Ce mystère est grand
Selon saint Paul, les relations entre l’époux et l’épouse dans le mariage sont comparables à celles du Christ et de l’Eglise :
« Mes frères, que les femmes soient soumises à leurs maris comme au Seigneur, car le mari est le chef de la femme comme le Christ est le chef de l’Eglise, lui le sauveur de son corps. De même donc que l’Eglise est soumise au Christ, de même aussi les femmes à leurs maris, en toutes choses.
« Et vous, époux, chérissez vos femmes comme le Christ aussi chérit l’Eglise et s’est livré pour elle, afin de la sanctifier en la purifiant dans le baptême de l’eau par la parole de vie, pour la faire paraître devant lui pleine de gloire, n’ayant ni tache ni ride, ni rien de pareil, mais bien plutôt sainte et immaculée.

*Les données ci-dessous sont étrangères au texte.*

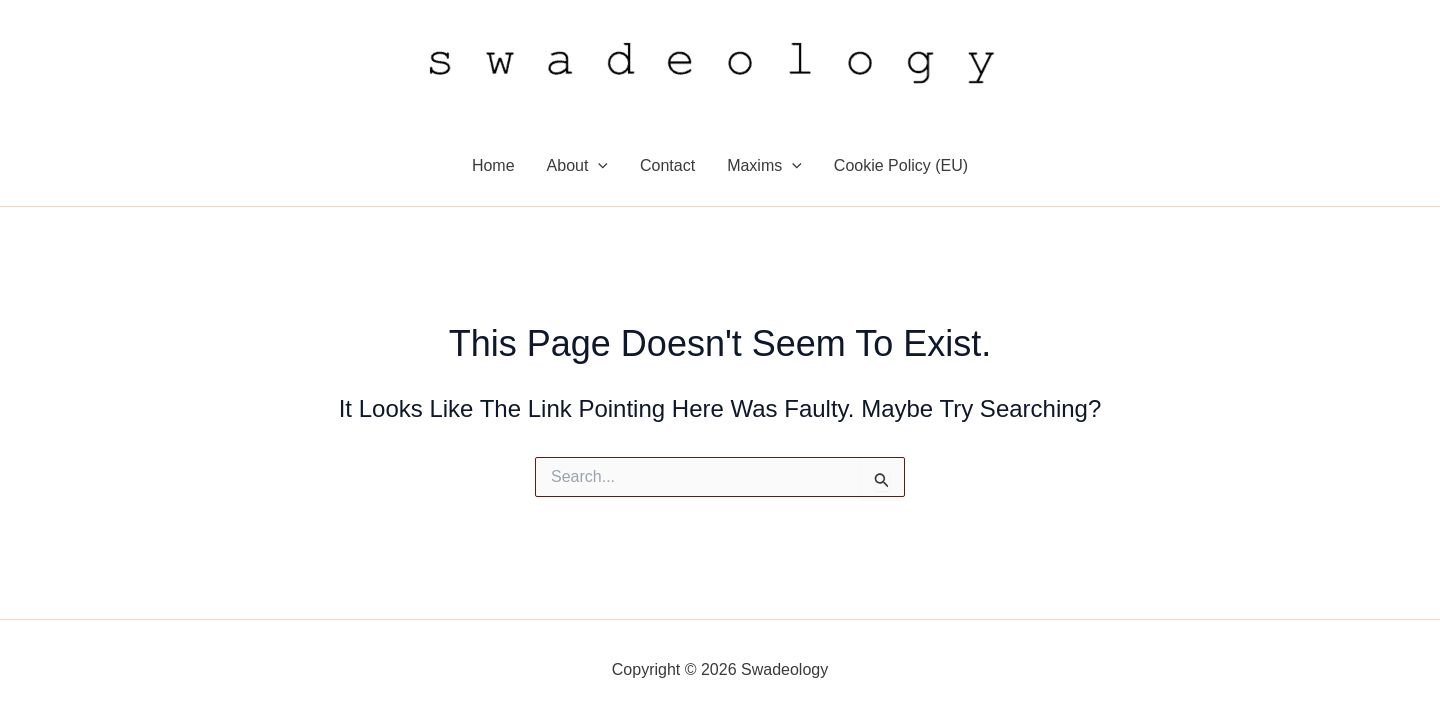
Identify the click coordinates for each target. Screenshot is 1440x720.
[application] (598, 166)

« Ainsi les maris doivent aimer leur femme comme leur propre corps. Qui aime sa femme s’aime soi-même ; car jamais personne n’a haï sa propre chair, mais il la nourrit et l’entoure de soins, comme le Christ fait pour l’Eglise, puisque nous sommes les membres de son corps, formés de sa chair et de ses os.

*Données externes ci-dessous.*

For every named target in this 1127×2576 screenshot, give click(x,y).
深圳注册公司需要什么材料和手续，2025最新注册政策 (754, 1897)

« C’est pourquoi l’homme quittera son père et sa mère pour s’attacher à sa femme, et ne plus faire à eux deux qu’une seule chair. Ce mystère est grand : je dis cela par rapport au Christ et à l’Eglise. Bref, que chacun de vous aime sa femme comme soi-même, et que la femme révère son mari. » (Eph 5, 22–33)

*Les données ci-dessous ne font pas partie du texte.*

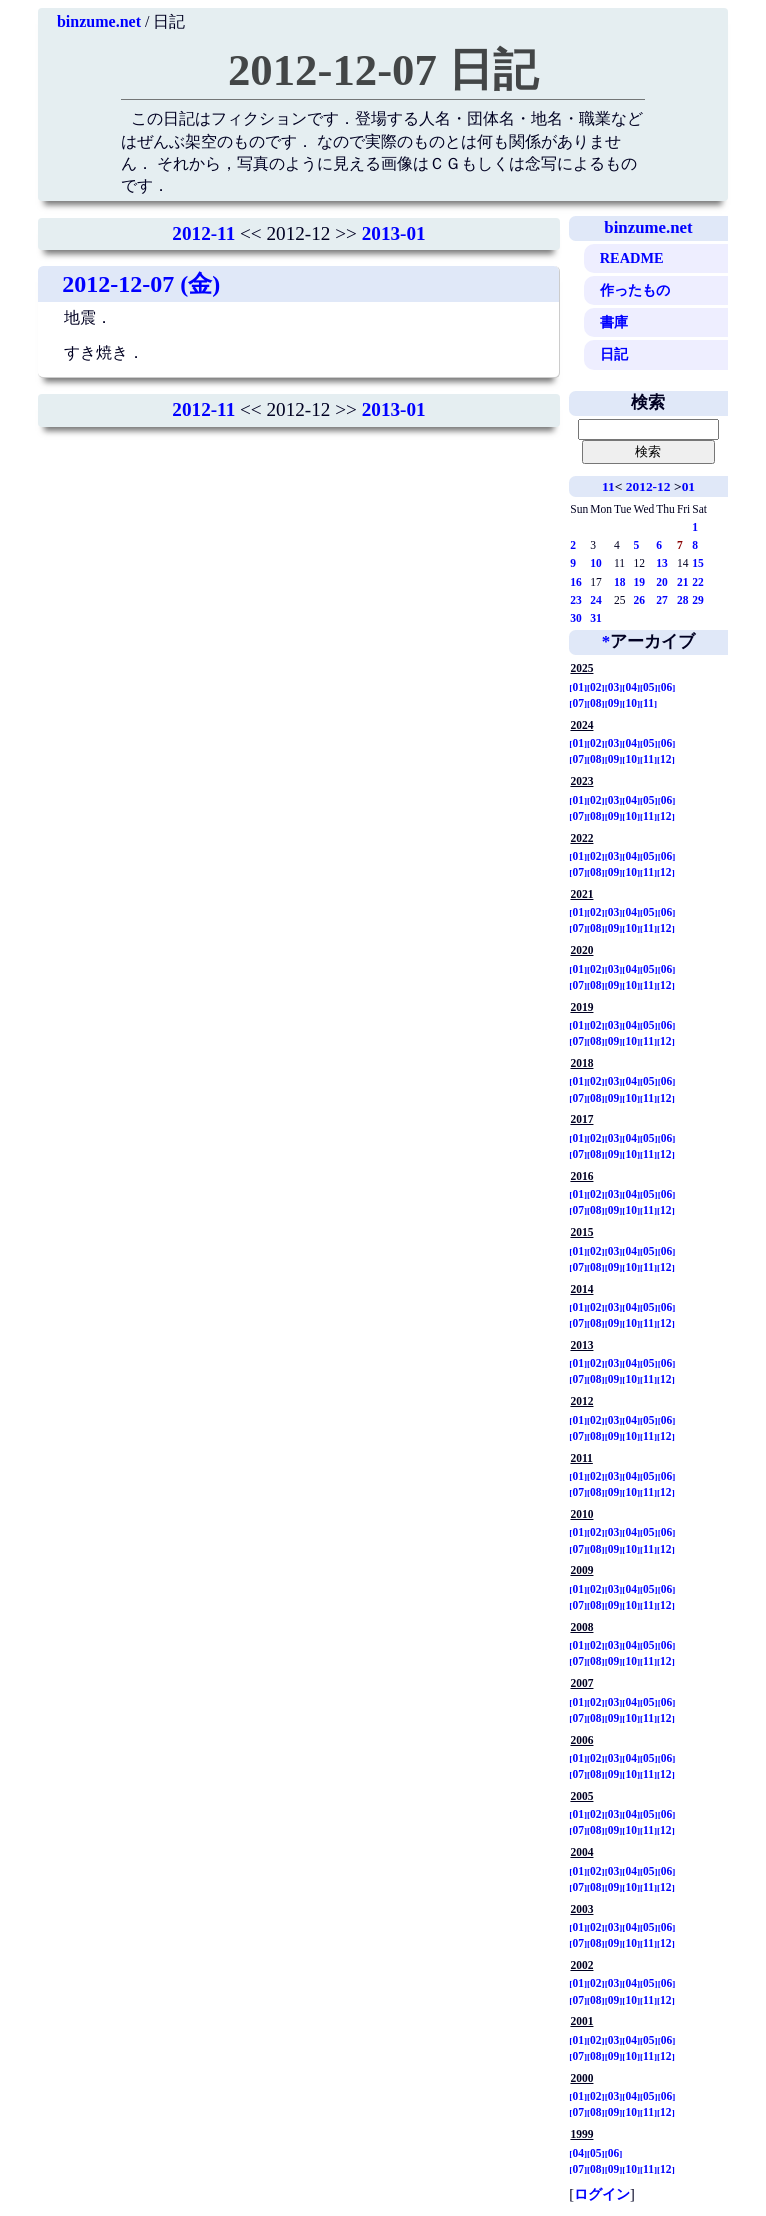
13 (662, 563)
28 (683, 600)
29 (698, 600)
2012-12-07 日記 (383, 70)
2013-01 (394, 233)
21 (683, 582)
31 (596, 618)
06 (667, 687)
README (632, 258)
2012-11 (203, 233)
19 (639, 582)
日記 (614, 354)
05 (649, 687)
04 (631, 687)
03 (614, 687)
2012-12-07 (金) (141, 284)
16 (576, 582)
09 (614, 703)
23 (576, 600)
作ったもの (635, 290)
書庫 (614, 322)
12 (666, 759)
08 (596, 703)
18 (620, 582)
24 (596, 600)
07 (578, 703)
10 (596, 563)
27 (662, 600)
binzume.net (99, 21)
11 (608, 486)
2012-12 (648, 486)
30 (576, 618)
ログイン (602, 2194)
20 (662, 582)
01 (688, 486)
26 (639, 600)
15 (698, 563)
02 (596, 687)
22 (698, 582)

Selon l’enseignement de l’Apôtre, l’union entre le Christ et l’Eglise est :
- une : le Christ s’est choisi une seule Eglise, fondée sur Pierre, à laquelle il a confié tous les trésors du salut (vérités de foi, prière, commandements, sacrements) en sorte que ni le Christ n’a plusieurs épouses ou concubines simultanées, ni l’Eglise n’a plusieurs sauveurs.
- indissoluble : le Christ et l’Eglise sont unis de façon indissoluble et permanente, comme Notre Seigneur l’a promis à ses apôtres (Mt 28, 20).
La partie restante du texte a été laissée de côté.